5.3. De Directeur verdedigt dat de remise een zelfstandig belastingobject vormt en dat de vrijstelling ten aanzien daarvan toepassing mist.
5.4. Partijen doen hun vorenomschreven standpunten steunen op de gronden welke daartoe door hen zijn aangevoerd in de stukken, waaronder de eerder vermelde pleitnota.
5.5. Partijen hebben hun standpunten ter zitting toegelicht. Zij hebben aldaar aan hun in de stukken gegeven uiteenzettingen geen grieven of weren toegevoegd. De Directeur heeft ter zitting verzocht belanghebbende te veroordelen in de proceskosten.
6. Conclusies van partijen
Het beroep van belanghebbende strekt tot vernietiging van de voormelde aanslagen. De Directeur heeft geconcludeerd tot bevestiging van de bestreden uitspraak.
7. Overwegingen omtrent het geschil
7.1. Belanghebbende beschouwt de tramremise als een onderdeel van een samenstel van eigendommen als bedoeld in artikel 1, aanhef en onderdeel c, sub 4E, van het Besluit gemeentelijke onroerend-goedbelastingen (hierna: het Besluit), omvattende onder meer het gehele in de gemeente 's-Gravenhage gelegen tramnet.
7.2. Voor de heffing van de onroerend-goedbelastingen kan een samenstel van eigendommen slechts dan als één onroerend goed in de zin van het Besluit worden aangemerkt indien met betrekking tot alle samenstellende delen sprake is van dezelfde zakelijke gerechtigde(n).
7.3. Blijkens het vermelde onder 4.5 en 4.6 is te dezen niet aan die eis voldaan. Voorts is gesteld noch gebleken dat belanghebbende aangaande enig deel van de buiten het terrein van de remise gelegen trambanen zakelijk gerechtigde is.
7.4. Anders dan belanghebbende ingang wil doen vinden, bewerkstelligt de omstandigheid dat de gemeente 's-Gravenhage materieel bezien voor 100 percent aandeelhouder is van belanghebbende niet dat de gemeente als genothebbende krachtens zakelijk recht van de onderhavige remise kan gelden.

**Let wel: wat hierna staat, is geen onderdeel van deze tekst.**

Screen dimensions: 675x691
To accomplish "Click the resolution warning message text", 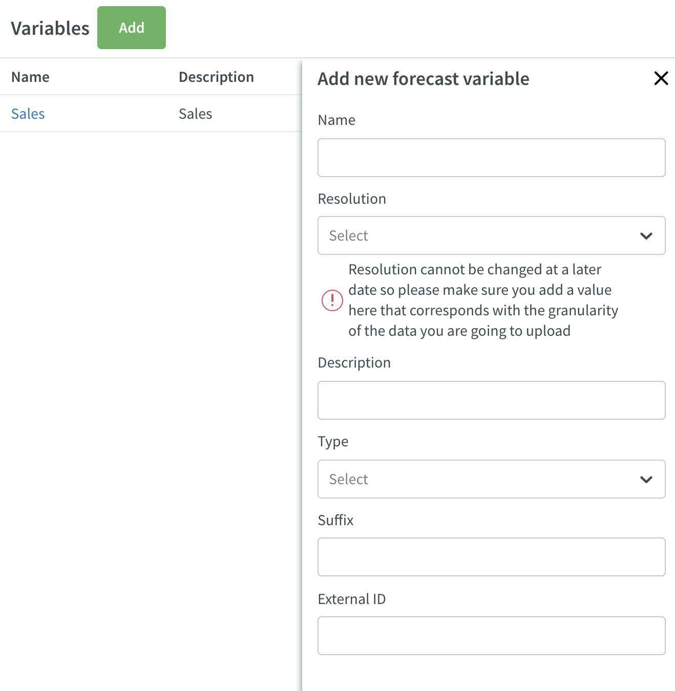I will pos(483,300).
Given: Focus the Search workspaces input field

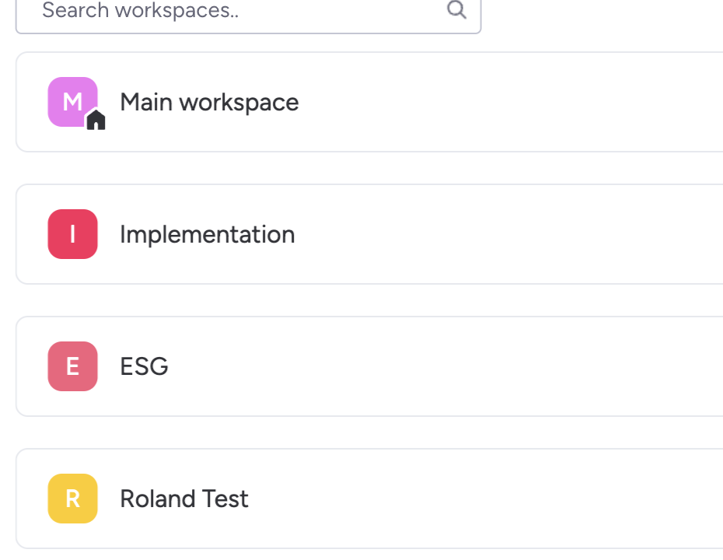Looking at the screenshot, I should point(249,14).
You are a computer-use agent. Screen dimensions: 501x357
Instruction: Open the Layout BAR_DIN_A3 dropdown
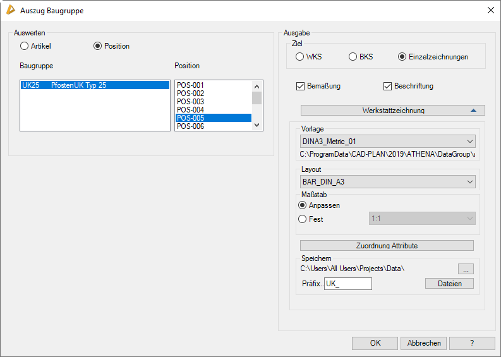[x=388, y=182]
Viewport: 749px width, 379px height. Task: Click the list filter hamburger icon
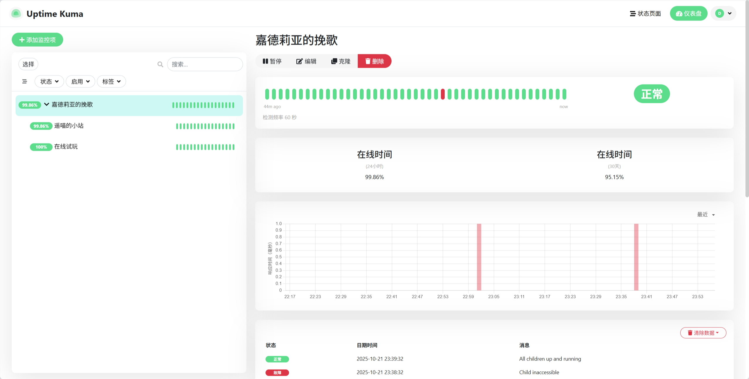click(24, 82)

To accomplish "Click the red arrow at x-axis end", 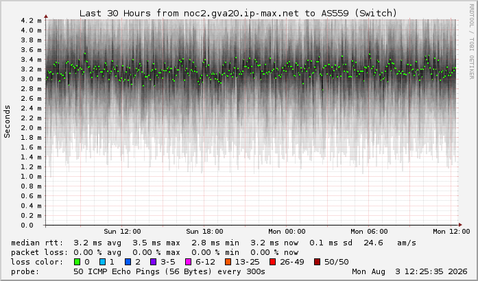I will click(x=460, y=225).
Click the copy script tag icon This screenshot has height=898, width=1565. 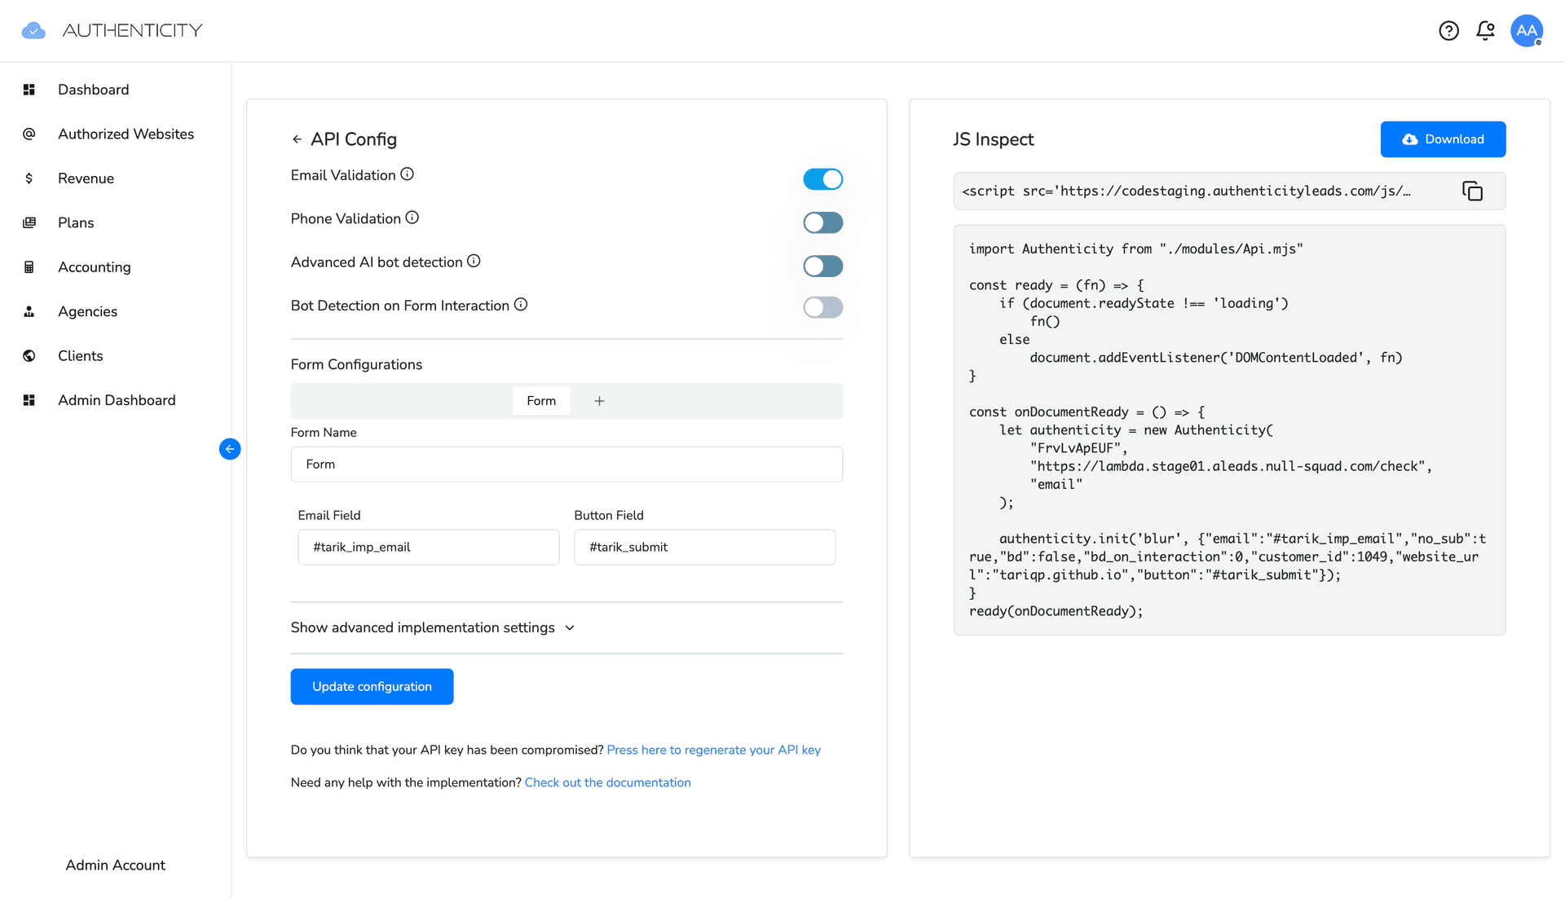pos(1473,190)
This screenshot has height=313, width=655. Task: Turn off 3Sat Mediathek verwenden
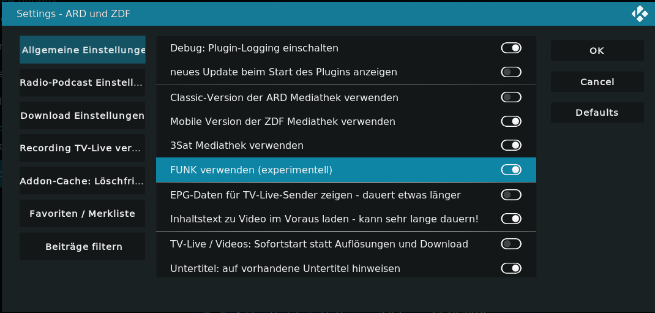click(x=511, y=145)
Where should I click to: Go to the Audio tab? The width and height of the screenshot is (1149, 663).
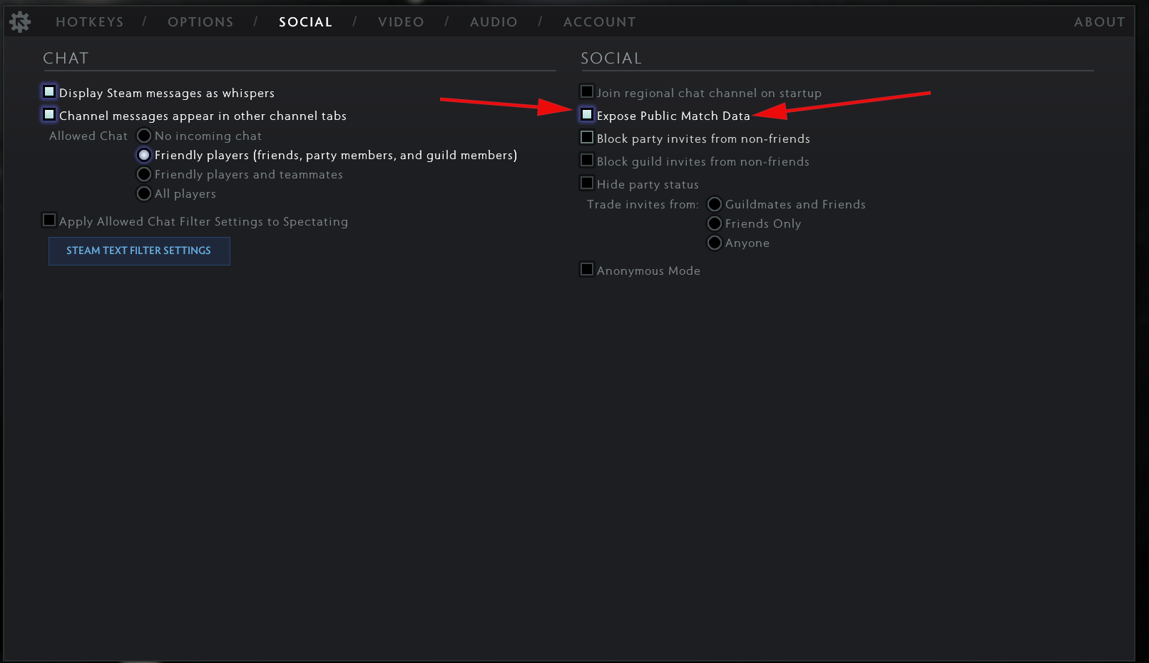point(494,22)
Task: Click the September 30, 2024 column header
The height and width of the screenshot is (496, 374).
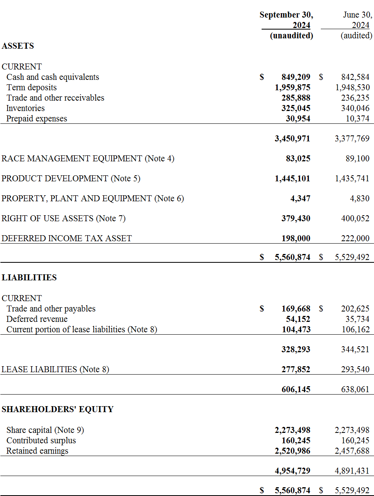Action: pyautogui.click(x=286, y=25)
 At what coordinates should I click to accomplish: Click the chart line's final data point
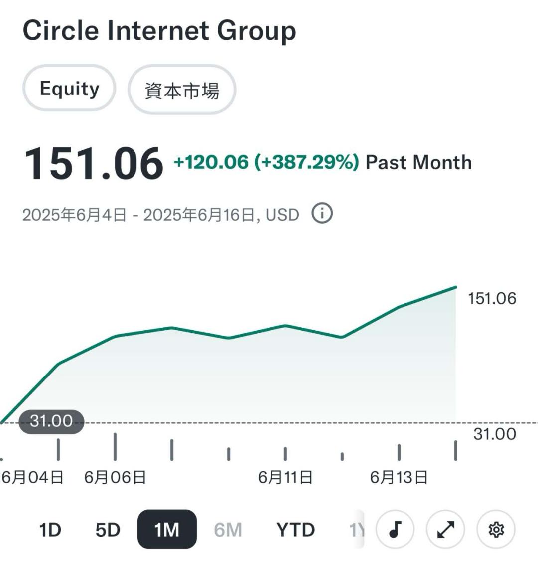point(456,287)

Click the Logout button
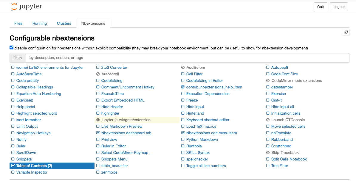(x=339, y=7)
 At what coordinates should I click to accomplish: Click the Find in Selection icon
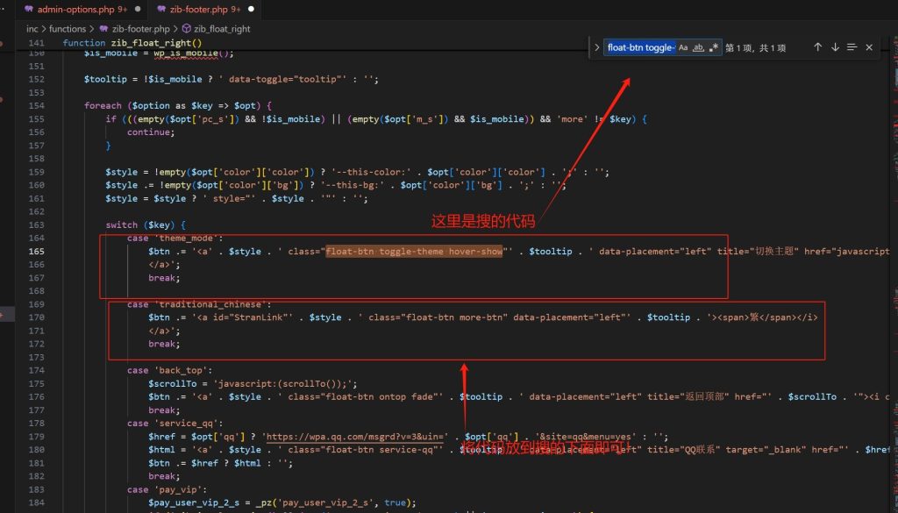pos(852,47)
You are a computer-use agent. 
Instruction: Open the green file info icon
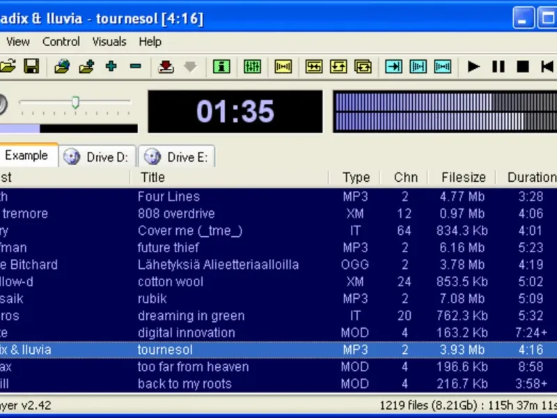pyautogui.click(x=221, y=67)
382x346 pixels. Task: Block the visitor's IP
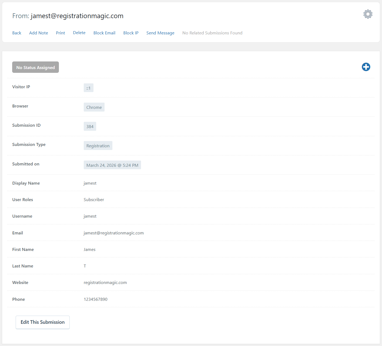coord(131,33)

7.5. Gelet op het vorenoverwogene moet de remise met inbegrip van de onder sub 4.1 bedoelde (onder)grond dan ook als een afzonderlijk onroerend goed in de zin van artikel 1, aanhef en onderdeel c, sub 1E, van het Besluit worden beschouwd.
7.6. Dit brengt mee dat de vrijstelling als bedoeld in artikel 7, lid 1, aanhef en onderdeel d, van de Verordening slechts van toepassing is indien de remise moet worden bestempeld als banen voor openbaar vervoer per rail (vgl. HR 23 september 1992, nr. 28416, BNB 1992/359).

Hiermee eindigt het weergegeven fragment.